On July 10, NASA's Juno spacecraft flew closer to Jupiter's famous "Great Red Spot" than ever before, capturing images of the ancient and gargantuan storm from only 5,600 miles away as it skimmed over the gas giant's cloud tops.
This was Juno's first close encounter with Jupiter's most iconic feature, the 10,000-mile wide atmospheric gyre that has been raging near the planet's equator for at least a couple of centuries—and possibly much longer.
In all that time, the Spot—large enough to encompass two or three planet Earths—has generated more questions than answers. Why has it lasted so long? How deep into Jupiter's thick atmosphere and gaseous depths do its roots plunge? What causes its namesake coloration? Why has it been slowly shrinking over past decades?
It will take some time to analyze the flyby data collected by Juno's eight science instruments, so answers to questions like these won't come immediately, but the preliminary images are as tantalizing as they are stunning.
Since arriving at Jupiter a little over a year ago, the Juno mission has focused on other Jovian mysteries. Getting a close view of the Great Red Spot was somewhat of a bonus.
Surprises from Cloud Tops to the Core
We have long known that Jupiter is wrapped in clouds of ammonia, but microwave data from Juno has revealed an unexpectedly strong concentration of the stuff in a band around Jupiter's equator—not to mention other areas of the planet that appear to have little. The equatorial band of ammonia may also run very deep, perhaps reaching a depth of around 200 miles into Jupiter's interior—the distance between San Francisco and San Luis Obispo!
These findings suggest weather systems based on ammonia, which circulate and concentrate the chemical in different areas and at different altitudes and depths, maybe like how Earth's weather systems transport and concentrate water. Imagine getting caught in a caustic rainstorm of eye-burning ammonia!
Juno has also challenged earlier assumptions and models of the structure of Jupiter's interior. It was previously thought that Jupiter is made up of smooth, uniform layers beneath its outer patina of cloud systems. Older textbook illustrations usually show a thin outer layer of liquid hydrogen wrapped around a deeper, thicker layer of metallic hydrogen, all enclosing a solid core at the center.
However, measurements of Jupiter's gravitational field, made by detecting tiny variations in Juno's altitude as it flies through gravitational "bumps in the road" along its orbit during close passes, have suggested that the layers within are not smooth global blankets, but are irregular—maybe warped and blobby envelopes, as opposed to smooth spherical shells.
The "choppy" irregularity of the internal layers suggests that the nature of Jupiter's deep core may be different than previously thought. The core was assumed to be a solid sphere nested smoothly within the surrounding layers—like the yolk of a hard-boiled egg set within the egg white surrounded by the shell.

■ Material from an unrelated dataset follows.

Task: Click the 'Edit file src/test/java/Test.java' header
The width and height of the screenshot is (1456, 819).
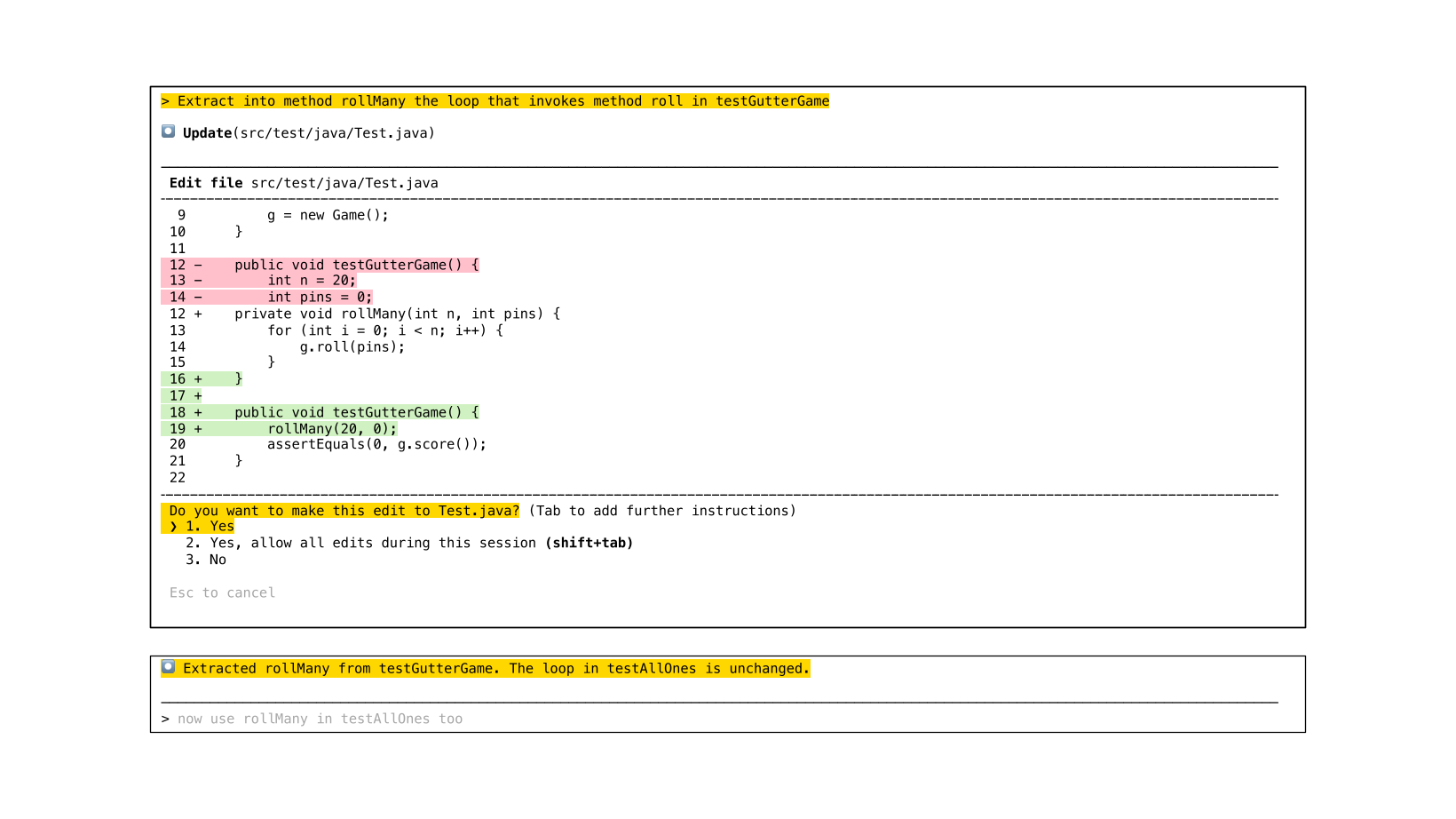Action: click(304, 183)
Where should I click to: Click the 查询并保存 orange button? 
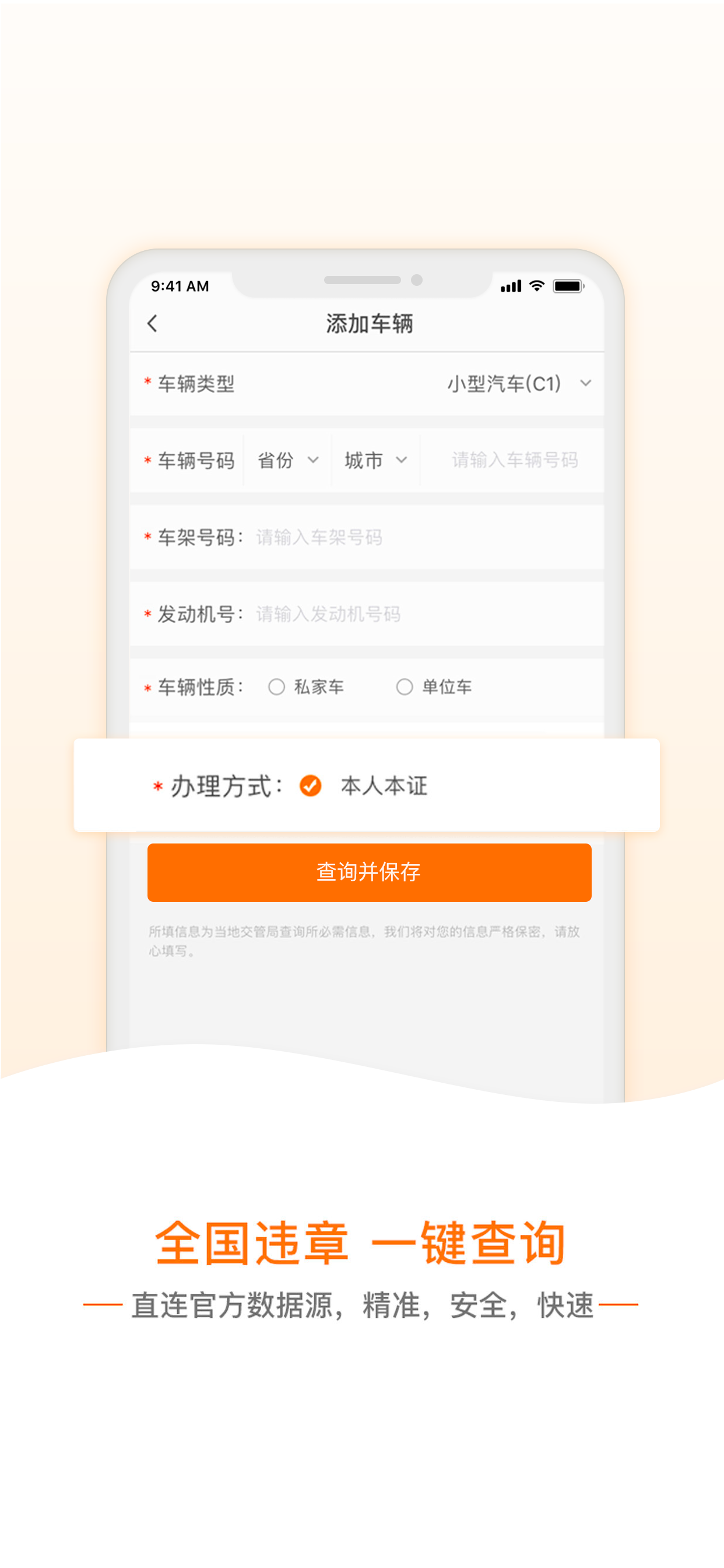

But Juno's findings hint that the core may be "sticky," or "fuzzy," interacting strongly with and agitating surrounding materials as the planet and its layers rotate. Think of how the blades of a blender interact with your raspberry smoothie….
And we have long known that Jupiter is surrounded by a powerful magnetic field, which emerges from inside the planet and extends far into the surrounding space. Earlier models explaining this magnetic field assumed it was generated deep within Jupiter, near its core, like the dynamo that drives Earth's magnetic field.
But in Juno-fashion, this idea has been turned on its head. Not only is Jupiter's magnetic field much stronger than predicted before Juno's arrival, its shape—variations in the field across different regions—suggest its origin is much closer to Jupiter's surface, not deep within.
The Great Red Spot is famous for being a storm that could swallow two or three planet Earths—and it is the biggest atmospheric gyration on Jupiter by far.
But Juno has discovered many previously unseen cyclone systems—some up to the size of a single Earth, perhaps. These cyclones went unseen before Juno's arrival because they are located in Jupiter's polar region, which Juno specializes in.
Juno's "Life Spiral"
Juno orbits Jupiter once every 53 days, swinging along an elliptical path that carries it through a long, slow loop 5 million miles from the planet, then into a rapid plunge to within 2,600 miles of Jupiter's polar region. The orbit was designed to allow the spacecraft to spend as little time as possible within the intense radiation belts close to Jupiter, over concerns of the radiation damaging its sensitive instruments and electronics.
The strategy seems to be working, for Juno appears to be in the pink of health.
Ultimately, however, Juno's winding orbit will become a "death spiral," and the spacecraft will steer into Jupiter's atmosphere and burn up. This robot version of a Viking funeral has been done before. Juno's own predecessor, Galileo, met this end back in 1995, and Cassini is slated to crash and burn in Saturn's atmosphere this September.
This disposal technique is carried out to prevent the spacecraft from crashing into a possibly life-bearing moon, like Europa or Enceladus, and contaminating it with any dormant Earth microbes they might be carrying.
Juno's demise has been scheduled for February 2018, so we still have several months left to unravel Jupiter's mysteries—a good thing, since Jupiter has turned out to be far more mysterious than we ever thought!